N10: Hypothesis Testing: Framework & One-Sample Tests

Node N10 — Section 1

Why This Concept Exists

Confidence intervals (N8, N9) tell us a range of plausible values for a parameter. But sometimes the question is more specific: "Is the parameter equal to a particular value?" For example: "Does this batch of pills contain exactly 500mg of active ingredient?" "Has the mean wait time actually decreased?" "Is this coin fair?"

Hypothesis testing provides a formal decision-making framework for answering such questions with a quantified error rate. Unlike a CI, which always produces an interval, a hypothesis test yields a binary decision: reject or do not reject the null hypothesis. This decision is made while controlling the probability of a false positive (Type I error) at a pre-specified level \(\alpha\).

The framework is built around a six-step protocol that must be followed rigidly in exam answers. Deviating from the protocol is one of the most common reasons students lose marks — not because their mathematics is wrong, but because they fail to communicate their reasoning in the expected structure.

Leverage: Hypothesis testing is the single most important topic in the inference half of PTS2. It appears in every exam, typically worth 12-20 marks across multiple questions. The six-step framework, p-value computation, and Type I/II error concepts are all independently examinable. Mastery of N10 is essential for N11 (Power) and N12 (Two-Sample Tests).

Node N10 — Section 2

Prerequisites

Before engaging with this node, you must be comfortable with:

Standard normal and t-distributions (N6): You must be able to find critical values \(z_\alpha\) and \(t_{\nu, \alpha}\) from tables. You must understand how tail probabilities relate to these values.
Sampling distributions (N6): \(\bar{X} \sim N(\mu, \sigma^2/n)\) for normal data; \(T = \frac{\bar{X}-\mu}{S/\sqrt{n}} \sim t(n-1)\) when \(\sigma\) is unknown.
Binomial and its normal approximation: For proportion tests, you need \(\hat{p} \approx N\big(p, p(1-p)/n\big)\) for large \(n\).
Confidence intervals (N8-N9): The duality between CIs and hypothesis tests means that understanding one immediately gives you half of the other. If \(\mu_0\) is outside the 95% CI, you reject \(H_0: \mu = \mu_0\) at \(\alpha = 0.05\).
Algebraic manipulation: Rearranging inequalities and computing standardized test statistics.

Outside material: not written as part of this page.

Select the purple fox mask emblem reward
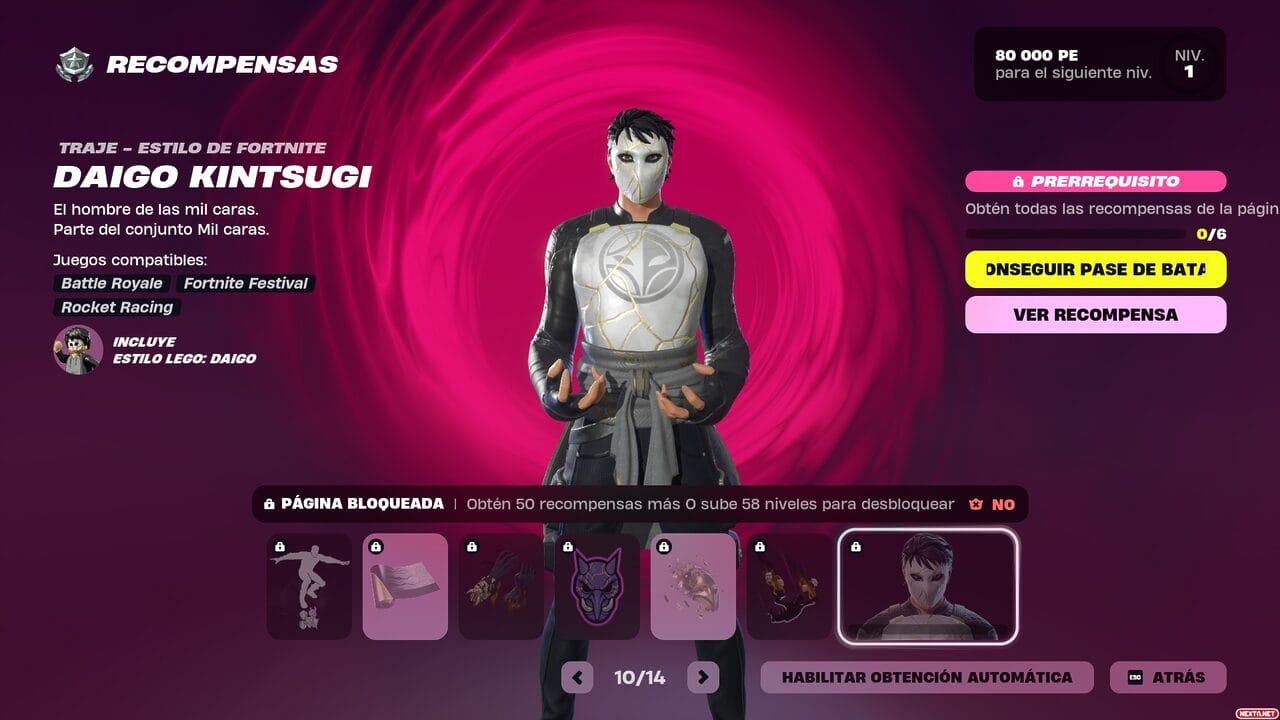1280x720 pixels. 597,586
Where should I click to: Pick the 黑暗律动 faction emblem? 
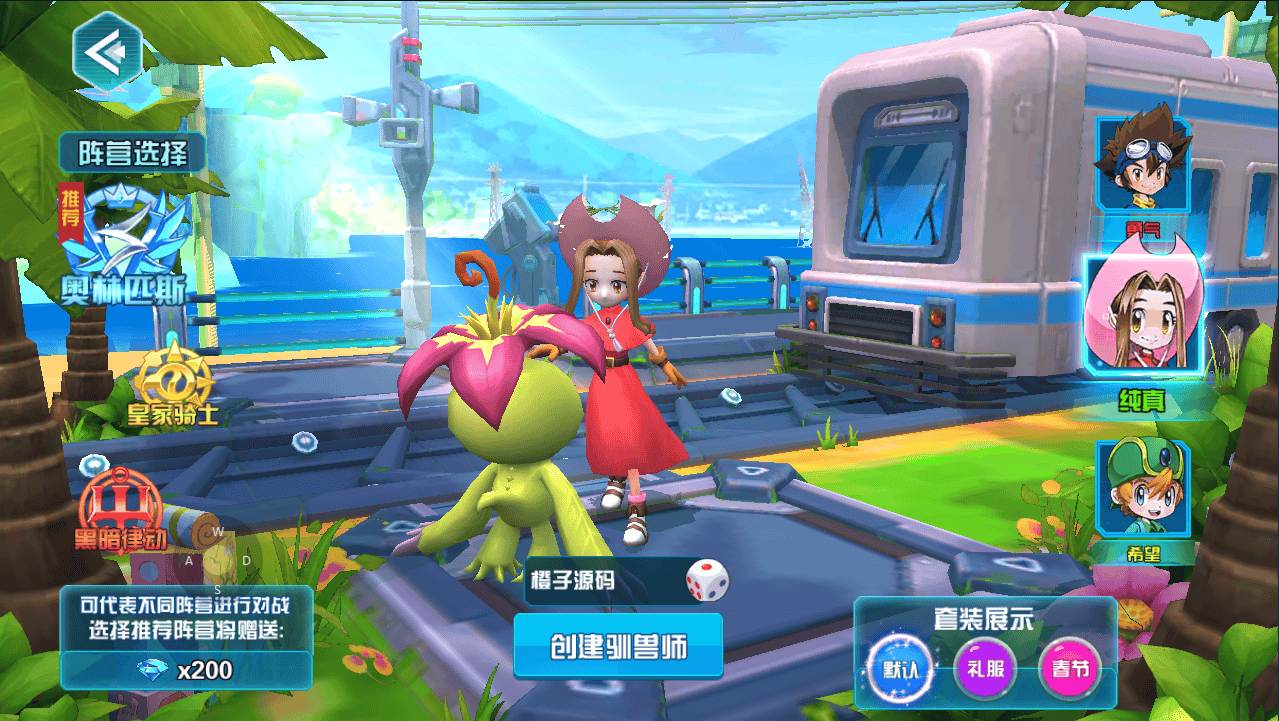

Key concept: Null vs Alternative The null hypothesis \(H_0\) represents the status quo or the statement being challenged. The alternative \(H_a\) represents what we are trying to demonstrate. The test always begins by assuming \(H_0\) is true, and we only reject it if the data are sufficiently inconsistent with that assumption.

Node N10 — Section 3

Core Exposition

3.1 The Six-Step Protocol

Every hypothesis test in PTS2 should follow this exact structure. Examiners award marks step by step, so writing out all six steps is the safest approach.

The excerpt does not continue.